▶ **Problem statement**
Copy out, unchanged, the lines of the records from the line with "Open the Compare menu item" to the line with "coord(134,125)", including both of those lines.

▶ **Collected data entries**
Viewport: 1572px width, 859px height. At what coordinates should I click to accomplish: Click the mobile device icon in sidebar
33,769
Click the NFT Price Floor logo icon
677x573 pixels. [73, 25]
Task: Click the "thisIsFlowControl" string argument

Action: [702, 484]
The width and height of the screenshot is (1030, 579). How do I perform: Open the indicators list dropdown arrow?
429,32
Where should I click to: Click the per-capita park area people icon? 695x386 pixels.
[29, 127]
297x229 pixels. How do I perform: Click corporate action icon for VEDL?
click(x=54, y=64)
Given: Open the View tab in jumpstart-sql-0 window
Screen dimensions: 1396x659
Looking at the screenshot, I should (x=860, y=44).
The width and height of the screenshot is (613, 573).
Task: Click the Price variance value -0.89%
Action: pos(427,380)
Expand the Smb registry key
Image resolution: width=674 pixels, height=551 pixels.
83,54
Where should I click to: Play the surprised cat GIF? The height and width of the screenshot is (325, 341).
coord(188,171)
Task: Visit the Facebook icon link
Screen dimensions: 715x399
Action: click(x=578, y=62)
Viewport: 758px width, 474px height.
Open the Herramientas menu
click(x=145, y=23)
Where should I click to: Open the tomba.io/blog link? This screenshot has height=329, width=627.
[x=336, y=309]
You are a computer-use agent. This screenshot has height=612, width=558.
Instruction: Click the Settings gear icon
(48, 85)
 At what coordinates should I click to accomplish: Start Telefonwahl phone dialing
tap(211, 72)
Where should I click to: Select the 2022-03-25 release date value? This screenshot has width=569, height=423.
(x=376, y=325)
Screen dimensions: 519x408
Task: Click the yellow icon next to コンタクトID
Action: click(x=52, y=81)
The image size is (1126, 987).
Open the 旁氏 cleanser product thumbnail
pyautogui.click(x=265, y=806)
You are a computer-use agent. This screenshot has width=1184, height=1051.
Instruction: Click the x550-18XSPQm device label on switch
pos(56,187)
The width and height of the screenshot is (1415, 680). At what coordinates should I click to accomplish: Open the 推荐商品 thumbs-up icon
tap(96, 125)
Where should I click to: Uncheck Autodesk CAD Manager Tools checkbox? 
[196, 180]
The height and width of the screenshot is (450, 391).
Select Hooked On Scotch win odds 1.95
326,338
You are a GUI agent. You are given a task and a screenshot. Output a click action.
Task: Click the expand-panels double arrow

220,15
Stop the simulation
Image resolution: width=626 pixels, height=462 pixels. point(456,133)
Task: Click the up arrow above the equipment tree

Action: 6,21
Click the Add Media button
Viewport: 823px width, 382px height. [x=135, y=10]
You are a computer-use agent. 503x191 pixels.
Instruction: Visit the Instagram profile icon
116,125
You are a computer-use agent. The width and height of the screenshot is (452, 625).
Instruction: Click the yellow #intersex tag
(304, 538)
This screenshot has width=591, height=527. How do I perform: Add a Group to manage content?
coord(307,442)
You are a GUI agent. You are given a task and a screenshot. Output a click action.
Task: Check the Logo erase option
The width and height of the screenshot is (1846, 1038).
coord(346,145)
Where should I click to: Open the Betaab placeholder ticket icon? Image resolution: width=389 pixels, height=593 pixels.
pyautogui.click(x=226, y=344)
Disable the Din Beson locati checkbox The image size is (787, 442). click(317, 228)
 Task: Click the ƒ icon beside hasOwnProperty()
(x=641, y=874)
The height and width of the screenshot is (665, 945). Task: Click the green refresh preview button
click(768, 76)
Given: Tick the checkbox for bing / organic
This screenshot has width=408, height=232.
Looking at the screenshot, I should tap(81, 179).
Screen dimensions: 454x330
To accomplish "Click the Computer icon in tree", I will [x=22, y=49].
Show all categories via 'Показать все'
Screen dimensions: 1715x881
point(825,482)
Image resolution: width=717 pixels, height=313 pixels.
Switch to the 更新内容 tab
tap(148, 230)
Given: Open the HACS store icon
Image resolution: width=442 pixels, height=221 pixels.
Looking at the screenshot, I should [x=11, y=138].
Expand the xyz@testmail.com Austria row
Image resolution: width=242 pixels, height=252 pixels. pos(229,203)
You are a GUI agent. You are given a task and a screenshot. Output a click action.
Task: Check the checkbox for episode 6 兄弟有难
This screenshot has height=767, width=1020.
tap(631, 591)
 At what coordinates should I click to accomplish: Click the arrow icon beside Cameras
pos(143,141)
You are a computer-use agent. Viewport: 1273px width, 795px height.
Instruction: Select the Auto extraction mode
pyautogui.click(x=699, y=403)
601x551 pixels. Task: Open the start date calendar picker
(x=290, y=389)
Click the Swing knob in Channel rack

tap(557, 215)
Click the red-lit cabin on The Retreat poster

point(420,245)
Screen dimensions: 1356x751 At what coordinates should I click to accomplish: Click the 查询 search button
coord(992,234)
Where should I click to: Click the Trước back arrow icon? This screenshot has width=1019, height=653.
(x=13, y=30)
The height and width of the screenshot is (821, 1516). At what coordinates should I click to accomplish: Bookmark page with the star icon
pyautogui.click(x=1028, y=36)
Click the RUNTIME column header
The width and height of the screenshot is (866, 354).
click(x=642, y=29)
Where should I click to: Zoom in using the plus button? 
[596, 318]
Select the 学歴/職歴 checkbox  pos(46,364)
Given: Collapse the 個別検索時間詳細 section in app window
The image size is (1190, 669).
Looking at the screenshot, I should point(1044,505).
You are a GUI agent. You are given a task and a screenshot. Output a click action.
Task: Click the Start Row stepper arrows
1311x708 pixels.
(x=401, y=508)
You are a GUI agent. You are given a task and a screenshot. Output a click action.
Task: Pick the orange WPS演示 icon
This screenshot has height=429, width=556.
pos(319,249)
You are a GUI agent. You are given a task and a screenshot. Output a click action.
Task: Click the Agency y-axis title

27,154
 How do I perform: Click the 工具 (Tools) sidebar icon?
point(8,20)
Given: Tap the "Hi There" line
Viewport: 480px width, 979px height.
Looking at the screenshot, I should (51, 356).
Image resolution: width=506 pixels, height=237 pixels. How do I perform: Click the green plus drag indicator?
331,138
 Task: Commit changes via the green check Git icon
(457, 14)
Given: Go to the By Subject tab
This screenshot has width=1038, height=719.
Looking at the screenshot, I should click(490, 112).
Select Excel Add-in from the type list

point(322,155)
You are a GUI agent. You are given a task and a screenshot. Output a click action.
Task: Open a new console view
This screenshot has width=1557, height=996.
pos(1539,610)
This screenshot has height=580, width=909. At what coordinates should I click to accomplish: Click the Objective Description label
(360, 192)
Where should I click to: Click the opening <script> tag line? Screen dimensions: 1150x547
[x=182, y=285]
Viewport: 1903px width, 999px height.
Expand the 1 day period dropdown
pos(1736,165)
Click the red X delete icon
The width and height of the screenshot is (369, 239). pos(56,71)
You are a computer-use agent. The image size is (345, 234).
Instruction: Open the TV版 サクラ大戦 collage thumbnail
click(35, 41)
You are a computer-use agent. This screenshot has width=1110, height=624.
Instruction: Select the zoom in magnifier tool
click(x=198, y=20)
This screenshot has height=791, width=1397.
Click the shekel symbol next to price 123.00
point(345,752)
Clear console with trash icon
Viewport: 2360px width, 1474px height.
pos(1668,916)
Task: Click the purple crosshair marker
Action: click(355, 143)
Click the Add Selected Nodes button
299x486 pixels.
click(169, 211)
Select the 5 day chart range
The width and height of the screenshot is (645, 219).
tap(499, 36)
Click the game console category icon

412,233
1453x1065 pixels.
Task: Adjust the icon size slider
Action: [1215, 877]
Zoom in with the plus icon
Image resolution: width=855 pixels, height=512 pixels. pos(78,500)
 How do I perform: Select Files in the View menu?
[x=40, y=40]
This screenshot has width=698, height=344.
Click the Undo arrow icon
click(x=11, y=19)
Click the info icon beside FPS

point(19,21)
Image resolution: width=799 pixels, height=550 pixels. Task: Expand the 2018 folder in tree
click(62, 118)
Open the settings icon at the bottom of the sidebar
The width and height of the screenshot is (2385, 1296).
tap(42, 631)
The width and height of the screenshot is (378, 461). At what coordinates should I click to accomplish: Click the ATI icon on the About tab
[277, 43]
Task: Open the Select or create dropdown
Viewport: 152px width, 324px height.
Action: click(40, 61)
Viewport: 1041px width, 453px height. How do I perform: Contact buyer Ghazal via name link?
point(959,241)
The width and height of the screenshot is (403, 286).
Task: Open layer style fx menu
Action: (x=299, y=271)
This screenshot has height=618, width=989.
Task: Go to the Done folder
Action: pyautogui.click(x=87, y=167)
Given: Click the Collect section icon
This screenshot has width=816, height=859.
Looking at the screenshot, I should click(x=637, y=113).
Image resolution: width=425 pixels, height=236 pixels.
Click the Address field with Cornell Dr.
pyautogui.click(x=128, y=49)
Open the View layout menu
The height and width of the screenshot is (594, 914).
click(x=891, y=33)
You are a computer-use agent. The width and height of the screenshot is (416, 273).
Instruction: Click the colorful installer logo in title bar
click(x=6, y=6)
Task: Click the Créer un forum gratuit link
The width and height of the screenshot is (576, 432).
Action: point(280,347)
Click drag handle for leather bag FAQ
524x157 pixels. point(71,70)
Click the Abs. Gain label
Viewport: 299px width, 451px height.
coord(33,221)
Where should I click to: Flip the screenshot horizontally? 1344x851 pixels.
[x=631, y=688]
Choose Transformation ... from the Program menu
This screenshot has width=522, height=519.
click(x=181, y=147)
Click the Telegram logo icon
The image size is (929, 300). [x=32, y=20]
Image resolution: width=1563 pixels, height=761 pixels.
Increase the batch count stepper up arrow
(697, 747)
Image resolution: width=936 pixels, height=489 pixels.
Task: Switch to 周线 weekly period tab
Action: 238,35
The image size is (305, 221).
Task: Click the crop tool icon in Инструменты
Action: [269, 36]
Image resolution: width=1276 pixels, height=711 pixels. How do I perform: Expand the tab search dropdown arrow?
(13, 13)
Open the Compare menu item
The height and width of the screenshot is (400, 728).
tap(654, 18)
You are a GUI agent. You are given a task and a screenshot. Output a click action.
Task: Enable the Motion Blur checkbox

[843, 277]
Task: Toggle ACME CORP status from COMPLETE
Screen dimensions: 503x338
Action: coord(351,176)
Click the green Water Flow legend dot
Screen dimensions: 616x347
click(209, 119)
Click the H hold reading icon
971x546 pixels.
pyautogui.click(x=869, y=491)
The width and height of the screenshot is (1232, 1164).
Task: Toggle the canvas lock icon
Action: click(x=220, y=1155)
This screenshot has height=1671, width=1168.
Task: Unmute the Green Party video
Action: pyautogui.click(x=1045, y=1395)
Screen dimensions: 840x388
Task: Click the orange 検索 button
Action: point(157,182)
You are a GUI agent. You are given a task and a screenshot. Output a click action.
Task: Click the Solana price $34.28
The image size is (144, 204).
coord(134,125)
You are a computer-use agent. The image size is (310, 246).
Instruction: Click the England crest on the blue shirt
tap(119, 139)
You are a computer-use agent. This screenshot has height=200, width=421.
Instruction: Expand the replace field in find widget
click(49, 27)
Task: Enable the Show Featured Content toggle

▶ **The solution**
Open the Compare menu item
The height and width of the screenshot is (400, 728).
tap(654, 18)
You are a GUI agent. You are given a task and a screenshot. Output a click action.
Task: Enable the Motion Blur checkbox

[843, 277]
Task: Toggle ACME CORP status from COMPLETE
Screen dimensions: 503x338
Action: coord(351,176)
Click the green Water Flow legend dot
Screen dimensions: 616x347
click(209, 119)
Click the H hold reading icon
971x546 pixels.
pyautogui.click(x=869, y=491)
The width and height of the screenshot is (1232, 1164).
Task: Toggle the canvas lock icon
Action: click(x=220, y=1155)
This screenshot has height=1671, width=1168.
Task: Unmute the Green Party video
Action: pyautogui.click(x=1045, y=1395)
Screen dimensions: 840x388
Task: Click the orange 検索 button
Action: point(157,182)
You are a GUI agent. You are given a task and a screenshot. Output a click action.
Task: Click the Solana price $34.28
The image size is (144, 204).
coord(134,125)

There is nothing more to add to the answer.